» **RECORDS FOR THIS TASK**:
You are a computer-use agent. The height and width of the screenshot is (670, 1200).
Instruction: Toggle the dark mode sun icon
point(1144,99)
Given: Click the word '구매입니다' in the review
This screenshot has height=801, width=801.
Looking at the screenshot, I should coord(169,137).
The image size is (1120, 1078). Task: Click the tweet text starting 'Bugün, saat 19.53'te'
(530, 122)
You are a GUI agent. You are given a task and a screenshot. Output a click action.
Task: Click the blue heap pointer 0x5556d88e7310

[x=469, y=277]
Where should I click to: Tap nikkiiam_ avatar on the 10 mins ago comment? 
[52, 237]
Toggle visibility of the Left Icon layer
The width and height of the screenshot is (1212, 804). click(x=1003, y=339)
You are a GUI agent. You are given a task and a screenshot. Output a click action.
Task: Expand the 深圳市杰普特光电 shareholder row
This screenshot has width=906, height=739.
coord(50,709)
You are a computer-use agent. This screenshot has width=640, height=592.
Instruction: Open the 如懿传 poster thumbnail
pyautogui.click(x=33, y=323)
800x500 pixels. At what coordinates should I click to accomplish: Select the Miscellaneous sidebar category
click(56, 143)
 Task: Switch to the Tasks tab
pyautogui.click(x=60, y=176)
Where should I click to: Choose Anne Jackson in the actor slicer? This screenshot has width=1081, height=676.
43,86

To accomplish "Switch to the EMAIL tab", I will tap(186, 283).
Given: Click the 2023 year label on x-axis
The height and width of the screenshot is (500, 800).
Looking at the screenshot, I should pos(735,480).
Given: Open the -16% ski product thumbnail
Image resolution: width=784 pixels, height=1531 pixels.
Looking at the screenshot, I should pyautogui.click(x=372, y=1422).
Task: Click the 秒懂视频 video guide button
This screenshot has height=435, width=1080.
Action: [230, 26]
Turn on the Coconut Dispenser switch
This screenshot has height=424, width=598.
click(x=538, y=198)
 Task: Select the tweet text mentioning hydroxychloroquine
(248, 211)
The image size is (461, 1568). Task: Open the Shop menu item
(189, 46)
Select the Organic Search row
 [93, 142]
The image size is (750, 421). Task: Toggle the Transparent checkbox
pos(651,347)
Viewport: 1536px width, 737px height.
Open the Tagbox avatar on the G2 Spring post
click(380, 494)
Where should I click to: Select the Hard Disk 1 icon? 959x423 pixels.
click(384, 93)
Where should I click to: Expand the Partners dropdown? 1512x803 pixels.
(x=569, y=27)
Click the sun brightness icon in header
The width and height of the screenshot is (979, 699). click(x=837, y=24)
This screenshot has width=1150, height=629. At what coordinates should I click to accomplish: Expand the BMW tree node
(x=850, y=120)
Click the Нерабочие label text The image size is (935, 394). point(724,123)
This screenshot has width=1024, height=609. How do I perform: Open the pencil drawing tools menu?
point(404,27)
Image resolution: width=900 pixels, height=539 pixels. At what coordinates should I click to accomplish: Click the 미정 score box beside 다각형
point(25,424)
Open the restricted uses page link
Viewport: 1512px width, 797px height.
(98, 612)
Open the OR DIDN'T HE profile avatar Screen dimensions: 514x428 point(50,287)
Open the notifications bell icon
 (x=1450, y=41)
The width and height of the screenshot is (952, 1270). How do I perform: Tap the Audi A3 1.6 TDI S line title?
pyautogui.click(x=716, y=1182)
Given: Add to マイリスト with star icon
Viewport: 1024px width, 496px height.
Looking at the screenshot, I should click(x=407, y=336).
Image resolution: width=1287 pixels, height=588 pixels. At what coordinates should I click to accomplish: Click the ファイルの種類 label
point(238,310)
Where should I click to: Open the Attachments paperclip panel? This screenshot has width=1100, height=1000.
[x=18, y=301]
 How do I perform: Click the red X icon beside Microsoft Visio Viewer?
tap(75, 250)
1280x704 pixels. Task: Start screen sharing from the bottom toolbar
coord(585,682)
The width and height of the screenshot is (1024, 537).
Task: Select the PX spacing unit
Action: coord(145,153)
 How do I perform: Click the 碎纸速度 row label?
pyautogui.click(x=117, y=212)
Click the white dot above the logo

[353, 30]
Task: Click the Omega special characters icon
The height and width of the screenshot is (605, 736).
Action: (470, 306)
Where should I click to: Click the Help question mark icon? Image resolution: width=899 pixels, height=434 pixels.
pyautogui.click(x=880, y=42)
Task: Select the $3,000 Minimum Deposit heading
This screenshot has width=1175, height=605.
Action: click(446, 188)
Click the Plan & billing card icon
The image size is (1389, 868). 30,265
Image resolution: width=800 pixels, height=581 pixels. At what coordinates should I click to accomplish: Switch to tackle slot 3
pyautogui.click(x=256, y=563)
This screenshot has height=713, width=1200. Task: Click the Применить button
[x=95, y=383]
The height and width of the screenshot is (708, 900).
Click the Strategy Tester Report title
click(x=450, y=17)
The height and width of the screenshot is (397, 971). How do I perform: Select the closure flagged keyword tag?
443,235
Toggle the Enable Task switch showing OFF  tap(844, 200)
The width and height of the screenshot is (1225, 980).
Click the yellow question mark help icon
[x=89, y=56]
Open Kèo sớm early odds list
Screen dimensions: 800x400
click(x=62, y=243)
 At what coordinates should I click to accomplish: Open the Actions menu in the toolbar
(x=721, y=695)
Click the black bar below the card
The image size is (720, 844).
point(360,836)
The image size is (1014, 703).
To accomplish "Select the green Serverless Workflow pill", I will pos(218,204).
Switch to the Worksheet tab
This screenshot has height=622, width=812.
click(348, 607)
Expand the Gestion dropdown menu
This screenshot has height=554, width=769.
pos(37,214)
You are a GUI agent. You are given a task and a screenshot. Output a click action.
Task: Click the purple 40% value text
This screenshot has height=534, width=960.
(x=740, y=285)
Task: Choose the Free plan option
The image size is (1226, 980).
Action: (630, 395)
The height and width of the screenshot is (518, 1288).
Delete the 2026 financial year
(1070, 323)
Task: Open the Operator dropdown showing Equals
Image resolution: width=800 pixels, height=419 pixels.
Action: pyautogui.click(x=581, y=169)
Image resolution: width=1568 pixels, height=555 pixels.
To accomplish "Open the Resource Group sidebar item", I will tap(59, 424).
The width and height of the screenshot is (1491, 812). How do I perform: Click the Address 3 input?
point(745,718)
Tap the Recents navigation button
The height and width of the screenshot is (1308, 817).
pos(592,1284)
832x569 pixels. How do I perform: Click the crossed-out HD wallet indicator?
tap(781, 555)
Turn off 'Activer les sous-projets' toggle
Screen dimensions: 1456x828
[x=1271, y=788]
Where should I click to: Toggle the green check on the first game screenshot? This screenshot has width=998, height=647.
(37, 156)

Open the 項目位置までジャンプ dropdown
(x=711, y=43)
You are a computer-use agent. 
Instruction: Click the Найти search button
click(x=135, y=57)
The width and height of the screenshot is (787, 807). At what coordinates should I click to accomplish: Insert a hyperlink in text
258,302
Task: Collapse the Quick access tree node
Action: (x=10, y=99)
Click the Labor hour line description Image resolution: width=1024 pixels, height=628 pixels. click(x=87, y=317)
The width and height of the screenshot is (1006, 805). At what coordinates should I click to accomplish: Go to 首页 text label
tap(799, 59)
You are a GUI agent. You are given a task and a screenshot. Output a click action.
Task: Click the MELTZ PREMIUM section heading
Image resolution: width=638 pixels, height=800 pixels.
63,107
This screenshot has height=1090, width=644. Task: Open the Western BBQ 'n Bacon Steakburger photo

» **WHAT YOU HAVE TO DO**:
Pick out and copy the lines of the entries that hold the string "heading".

» **WRITTEN ANSWER**:
Task: Select the $3,000 Minimum Deposit heading
Task: Click the MELTZ PREMIUM section heading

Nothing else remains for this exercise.